---------- DATA FOR THIS TASK

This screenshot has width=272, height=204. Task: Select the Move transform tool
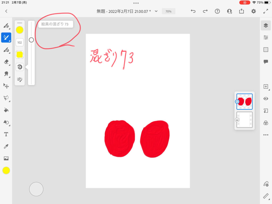point(6,86)
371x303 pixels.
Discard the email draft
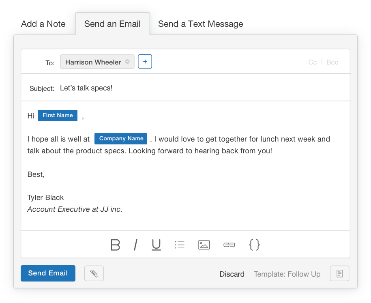point(232,274)
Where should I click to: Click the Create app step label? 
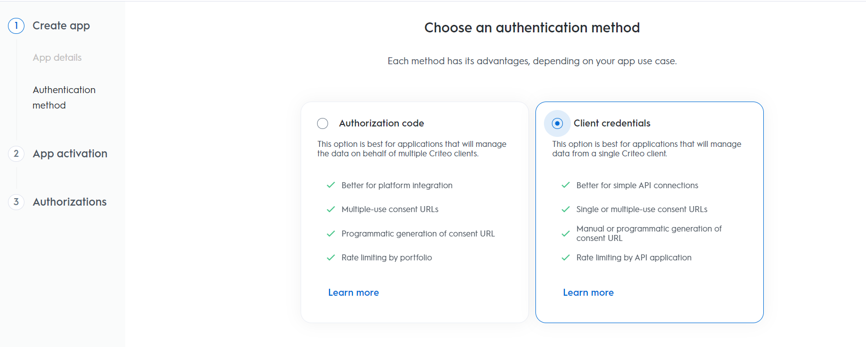61,26
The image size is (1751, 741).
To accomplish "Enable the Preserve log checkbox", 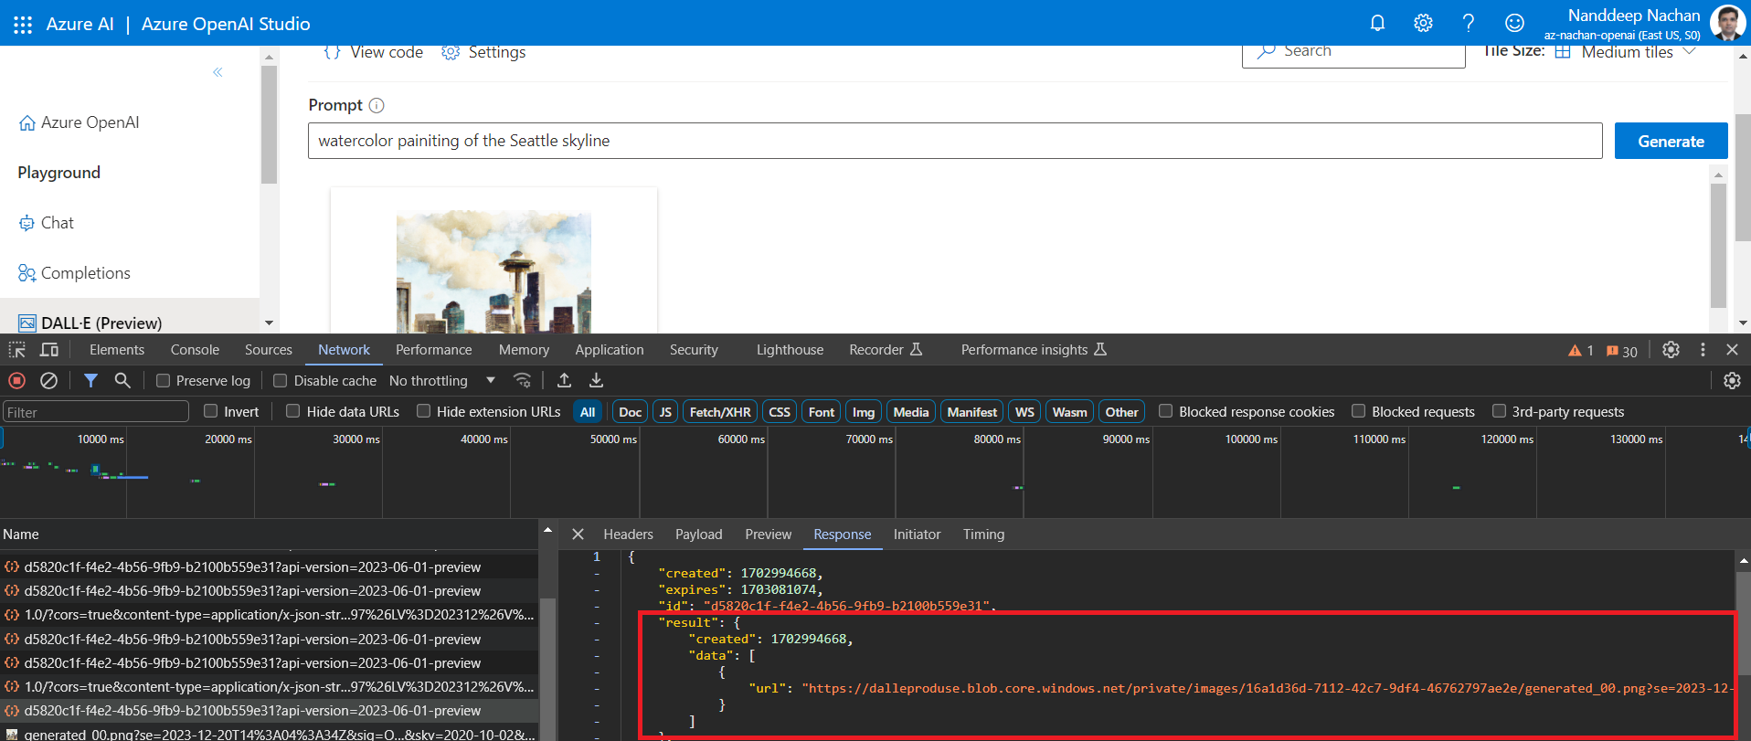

--------------------

WHAT IS BEING ASKED: Please copy the data shown above precisely, leaving the images out.

RESPONSE:
This screenshot has width=272, height=204. Task: Select the Move transform tool
point(6,86)
371x303 pixels.
Discard the email draft
point(232,274)
Where should I click to: Click the Create app step label? 
61,26
The image size is (1751, 741).
To accomplish "Enable the Preserve log checkbox", 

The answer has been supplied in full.